From the top of the records below down to the line containing "You are a computer-use agent. Image", reproduce every line exactly.

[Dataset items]
--- START ---
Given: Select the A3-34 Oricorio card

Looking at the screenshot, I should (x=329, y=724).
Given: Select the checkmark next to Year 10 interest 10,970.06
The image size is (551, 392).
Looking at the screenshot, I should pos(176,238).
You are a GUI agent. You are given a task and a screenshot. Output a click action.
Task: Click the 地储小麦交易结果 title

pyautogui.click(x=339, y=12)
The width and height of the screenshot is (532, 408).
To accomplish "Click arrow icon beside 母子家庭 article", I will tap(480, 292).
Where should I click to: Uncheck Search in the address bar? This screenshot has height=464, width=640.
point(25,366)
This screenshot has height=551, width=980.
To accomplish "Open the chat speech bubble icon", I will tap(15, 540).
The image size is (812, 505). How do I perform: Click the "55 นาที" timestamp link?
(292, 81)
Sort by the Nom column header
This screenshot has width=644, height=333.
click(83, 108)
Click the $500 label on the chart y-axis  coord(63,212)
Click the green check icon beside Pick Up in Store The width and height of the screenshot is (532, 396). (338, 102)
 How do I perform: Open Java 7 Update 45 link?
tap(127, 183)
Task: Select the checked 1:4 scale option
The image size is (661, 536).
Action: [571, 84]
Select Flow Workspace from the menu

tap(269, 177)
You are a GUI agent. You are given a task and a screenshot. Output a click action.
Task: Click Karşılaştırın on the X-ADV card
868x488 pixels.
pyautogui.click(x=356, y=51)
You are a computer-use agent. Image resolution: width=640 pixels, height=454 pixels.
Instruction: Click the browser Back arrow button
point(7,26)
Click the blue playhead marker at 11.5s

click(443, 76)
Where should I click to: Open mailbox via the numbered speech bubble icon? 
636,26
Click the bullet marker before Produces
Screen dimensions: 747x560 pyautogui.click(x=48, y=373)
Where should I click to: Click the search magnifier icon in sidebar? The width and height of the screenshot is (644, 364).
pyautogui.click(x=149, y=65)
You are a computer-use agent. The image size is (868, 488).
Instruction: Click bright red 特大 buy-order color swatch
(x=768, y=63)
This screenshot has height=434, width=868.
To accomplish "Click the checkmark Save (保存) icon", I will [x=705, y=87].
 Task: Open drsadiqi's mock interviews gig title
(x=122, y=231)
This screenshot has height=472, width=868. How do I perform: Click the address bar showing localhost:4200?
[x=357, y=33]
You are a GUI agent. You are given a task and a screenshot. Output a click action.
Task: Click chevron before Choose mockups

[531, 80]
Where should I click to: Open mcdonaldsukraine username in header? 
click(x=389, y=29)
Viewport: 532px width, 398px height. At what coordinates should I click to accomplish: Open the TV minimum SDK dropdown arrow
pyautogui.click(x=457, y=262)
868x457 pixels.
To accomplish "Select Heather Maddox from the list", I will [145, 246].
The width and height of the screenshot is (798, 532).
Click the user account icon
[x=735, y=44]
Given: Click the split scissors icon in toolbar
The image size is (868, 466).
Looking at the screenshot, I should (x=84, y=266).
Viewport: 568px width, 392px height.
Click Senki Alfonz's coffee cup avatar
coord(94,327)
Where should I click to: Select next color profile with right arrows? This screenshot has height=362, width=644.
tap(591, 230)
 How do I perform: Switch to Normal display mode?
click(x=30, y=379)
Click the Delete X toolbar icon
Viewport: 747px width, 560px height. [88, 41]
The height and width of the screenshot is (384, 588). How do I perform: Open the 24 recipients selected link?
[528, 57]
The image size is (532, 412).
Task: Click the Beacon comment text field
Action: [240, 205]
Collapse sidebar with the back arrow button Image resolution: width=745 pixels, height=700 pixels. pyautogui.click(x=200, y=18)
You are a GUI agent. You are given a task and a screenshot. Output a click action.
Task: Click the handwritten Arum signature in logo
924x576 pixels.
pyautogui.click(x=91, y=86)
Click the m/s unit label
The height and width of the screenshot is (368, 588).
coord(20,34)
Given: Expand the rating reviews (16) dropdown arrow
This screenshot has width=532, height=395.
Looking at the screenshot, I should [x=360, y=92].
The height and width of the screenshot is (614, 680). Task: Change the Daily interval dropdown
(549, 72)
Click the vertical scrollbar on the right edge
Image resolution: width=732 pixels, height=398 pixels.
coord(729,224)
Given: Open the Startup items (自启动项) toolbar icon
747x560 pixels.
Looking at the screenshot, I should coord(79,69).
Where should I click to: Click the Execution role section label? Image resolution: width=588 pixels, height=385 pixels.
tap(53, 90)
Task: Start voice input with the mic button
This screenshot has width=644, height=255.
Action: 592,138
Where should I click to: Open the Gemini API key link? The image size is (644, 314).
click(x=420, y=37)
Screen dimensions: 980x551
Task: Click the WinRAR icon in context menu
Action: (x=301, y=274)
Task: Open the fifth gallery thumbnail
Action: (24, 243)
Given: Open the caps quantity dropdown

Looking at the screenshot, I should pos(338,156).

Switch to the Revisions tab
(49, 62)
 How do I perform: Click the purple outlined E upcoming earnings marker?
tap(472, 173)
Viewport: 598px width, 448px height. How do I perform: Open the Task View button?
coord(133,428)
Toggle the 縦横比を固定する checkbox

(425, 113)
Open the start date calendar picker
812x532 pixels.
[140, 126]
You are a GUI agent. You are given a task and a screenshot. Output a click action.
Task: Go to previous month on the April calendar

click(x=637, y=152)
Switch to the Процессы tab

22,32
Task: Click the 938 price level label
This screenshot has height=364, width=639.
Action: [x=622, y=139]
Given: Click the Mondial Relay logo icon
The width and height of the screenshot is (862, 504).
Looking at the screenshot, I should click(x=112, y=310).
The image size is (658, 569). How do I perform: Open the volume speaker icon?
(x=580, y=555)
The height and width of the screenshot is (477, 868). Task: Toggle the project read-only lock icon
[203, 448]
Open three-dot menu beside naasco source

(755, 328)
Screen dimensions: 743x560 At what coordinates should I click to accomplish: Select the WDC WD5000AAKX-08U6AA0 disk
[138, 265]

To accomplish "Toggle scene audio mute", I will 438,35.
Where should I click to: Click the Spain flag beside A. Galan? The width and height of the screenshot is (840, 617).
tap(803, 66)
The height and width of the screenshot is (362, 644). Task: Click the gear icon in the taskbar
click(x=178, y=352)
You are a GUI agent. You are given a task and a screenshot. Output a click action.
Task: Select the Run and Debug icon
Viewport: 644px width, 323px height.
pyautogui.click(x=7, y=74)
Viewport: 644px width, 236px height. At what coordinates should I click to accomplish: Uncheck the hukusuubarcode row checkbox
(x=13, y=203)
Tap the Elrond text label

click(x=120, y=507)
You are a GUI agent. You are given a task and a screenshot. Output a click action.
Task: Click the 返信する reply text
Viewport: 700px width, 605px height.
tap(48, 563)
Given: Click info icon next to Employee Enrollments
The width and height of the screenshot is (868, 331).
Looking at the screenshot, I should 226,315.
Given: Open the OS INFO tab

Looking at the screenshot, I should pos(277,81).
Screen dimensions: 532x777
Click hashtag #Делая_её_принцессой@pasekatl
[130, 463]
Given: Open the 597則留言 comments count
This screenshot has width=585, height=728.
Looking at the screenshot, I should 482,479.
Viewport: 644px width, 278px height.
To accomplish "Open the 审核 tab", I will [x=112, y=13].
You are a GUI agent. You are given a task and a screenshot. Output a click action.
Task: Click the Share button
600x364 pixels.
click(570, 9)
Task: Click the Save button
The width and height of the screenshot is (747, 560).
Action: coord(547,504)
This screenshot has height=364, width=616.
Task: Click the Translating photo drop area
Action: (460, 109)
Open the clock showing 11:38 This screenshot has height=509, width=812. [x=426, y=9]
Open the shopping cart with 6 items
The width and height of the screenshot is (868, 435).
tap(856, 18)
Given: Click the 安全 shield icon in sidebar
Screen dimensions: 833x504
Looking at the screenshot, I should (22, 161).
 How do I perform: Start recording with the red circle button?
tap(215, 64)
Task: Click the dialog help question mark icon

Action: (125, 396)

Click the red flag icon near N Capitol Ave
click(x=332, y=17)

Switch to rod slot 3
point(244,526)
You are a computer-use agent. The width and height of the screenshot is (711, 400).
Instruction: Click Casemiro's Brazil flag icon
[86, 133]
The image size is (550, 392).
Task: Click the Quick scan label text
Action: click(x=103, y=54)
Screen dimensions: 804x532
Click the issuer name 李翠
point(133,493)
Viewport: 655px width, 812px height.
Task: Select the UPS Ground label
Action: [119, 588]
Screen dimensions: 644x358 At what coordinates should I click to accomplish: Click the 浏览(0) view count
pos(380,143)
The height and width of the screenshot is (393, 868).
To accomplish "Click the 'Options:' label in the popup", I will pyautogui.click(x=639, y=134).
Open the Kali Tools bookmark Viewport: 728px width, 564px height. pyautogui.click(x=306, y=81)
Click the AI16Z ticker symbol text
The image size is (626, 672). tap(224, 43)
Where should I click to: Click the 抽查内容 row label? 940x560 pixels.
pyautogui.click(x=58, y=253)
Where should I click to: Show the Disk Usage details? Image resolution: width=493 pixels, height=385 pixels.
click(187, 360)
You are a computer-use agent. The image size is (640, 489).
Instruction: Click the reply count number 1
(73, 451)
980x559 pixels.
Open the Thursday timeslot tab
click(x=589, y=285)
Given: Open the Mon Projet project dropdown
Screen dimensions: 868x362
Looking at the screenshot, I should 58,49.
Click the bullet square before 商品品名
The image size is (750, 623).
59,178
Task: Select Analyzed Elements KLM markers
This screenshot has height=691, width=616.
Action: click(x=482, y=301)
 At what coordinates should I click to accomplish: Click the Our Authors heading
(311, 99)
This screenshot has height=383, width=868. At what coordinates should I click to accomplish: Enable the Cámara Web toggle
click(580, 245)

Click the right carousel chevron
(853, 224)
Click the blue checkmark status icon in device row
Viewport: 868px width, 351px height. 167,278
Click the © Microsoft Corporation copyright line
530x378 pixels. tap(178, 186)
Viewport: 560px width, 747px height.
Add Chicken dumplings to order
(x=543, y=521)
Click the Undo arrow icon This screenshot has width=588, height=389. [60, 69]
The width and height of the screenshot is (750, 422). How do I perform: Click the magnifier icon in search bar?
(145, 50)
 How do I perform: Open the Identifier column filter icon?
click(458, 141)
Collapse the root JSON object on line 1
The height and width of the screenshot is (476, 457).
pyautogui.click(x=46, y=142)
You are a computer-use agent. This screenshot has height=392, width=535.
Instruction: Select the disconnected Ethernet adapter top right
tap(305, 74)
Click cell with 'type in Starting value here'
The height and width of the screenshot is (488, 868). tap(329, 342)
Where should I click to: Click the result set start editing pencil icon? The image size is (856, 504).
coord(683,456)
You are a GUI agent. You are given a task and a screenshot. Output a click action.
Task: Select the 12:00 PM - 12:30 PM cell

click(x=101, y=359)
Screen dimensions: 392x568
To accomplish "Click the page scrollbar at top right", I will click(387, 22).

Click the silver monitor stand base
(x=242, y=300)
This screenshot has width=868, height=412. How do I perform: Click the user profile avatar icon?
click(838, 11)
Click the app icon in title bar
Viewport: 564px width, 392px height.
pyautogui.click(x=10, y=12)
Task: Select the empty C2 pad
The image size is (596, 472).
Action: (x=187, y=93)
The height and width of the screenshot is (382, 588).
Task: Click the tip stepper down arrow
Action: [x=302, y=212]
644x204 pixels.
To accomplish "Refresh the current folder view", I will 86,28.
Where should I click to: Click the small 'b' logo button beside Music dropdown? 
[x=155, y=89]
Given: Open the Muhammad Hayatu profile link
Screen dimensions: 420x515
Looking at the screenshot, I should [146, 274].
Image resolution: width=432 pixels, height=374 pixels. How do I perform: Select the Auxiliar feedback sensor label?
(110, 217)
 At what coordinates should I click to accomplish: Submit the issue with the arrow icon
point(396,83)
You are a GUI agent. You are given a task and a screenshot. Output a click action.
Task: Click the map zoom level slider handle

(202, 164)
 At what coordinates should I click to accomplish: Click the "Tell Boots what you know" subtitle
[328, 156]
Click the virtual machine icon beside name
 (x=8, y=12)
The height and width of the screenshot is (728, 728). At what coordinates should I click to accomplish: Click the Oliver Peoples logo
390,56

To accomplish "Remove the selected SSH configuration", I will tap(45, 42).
--- END ---
## Reply
Given: Select the A3-34 Oricorio card

Looking at the screenshot, I should (x=329, y=724).
Given: Select the checkmark next to Year 10 interest 10,970.06
The image size is (551, 392).
Looking at the screenshot, I should pos(176,238).
You are a GUI agent. You are given a task and a screenshot. Output a click action.
Task: Click the 地储小麦交易结果 title

pyautogui.click(x=339, y=12)
The width and height of the screenshot is (532, 408).
To accomplish "Click arrow icon beside 母子家庭 article", I will tap(480, 292).
Where should I click to: Uncheck Search in the address bar? This screenshot has height=464, width=640.
point(25,366)
This screenshot has height=551, width=980.
To accomplish "Open the chat speech bubble icon", I will tap(15, 540).
The image size is (812, 505). How do I perform: Click the "55 นาที" timestamp link?
(292, 81)
Sort by the Nom column header
This screenshot has width=644, height=333.
click(83, 108)
Click the $500 label on the chart y-axis  coord(63,212)
Click the green check icon beside Pick Up in Store The width and height of the screenshot is (532, 396). (338, 102)
 How do I perform: Open Java 7 Update 45 link?
tap(127, 183)
Task: Select the checked 1:4 scale option
The image size is (661, 536).
Action: [571, 84]
Select Flow Workspace from the menu

tap(269, 177)
You are a GUI agent. You are given a task and a screenshot. Output a click action.
Task: Click Karşılaştırın on the X-ADV card
868x488 pixels.
pyautogui.click(x=356, y=51)
You are a computer-use agent. Image resolution: width=640 pixels, height=454 pixels.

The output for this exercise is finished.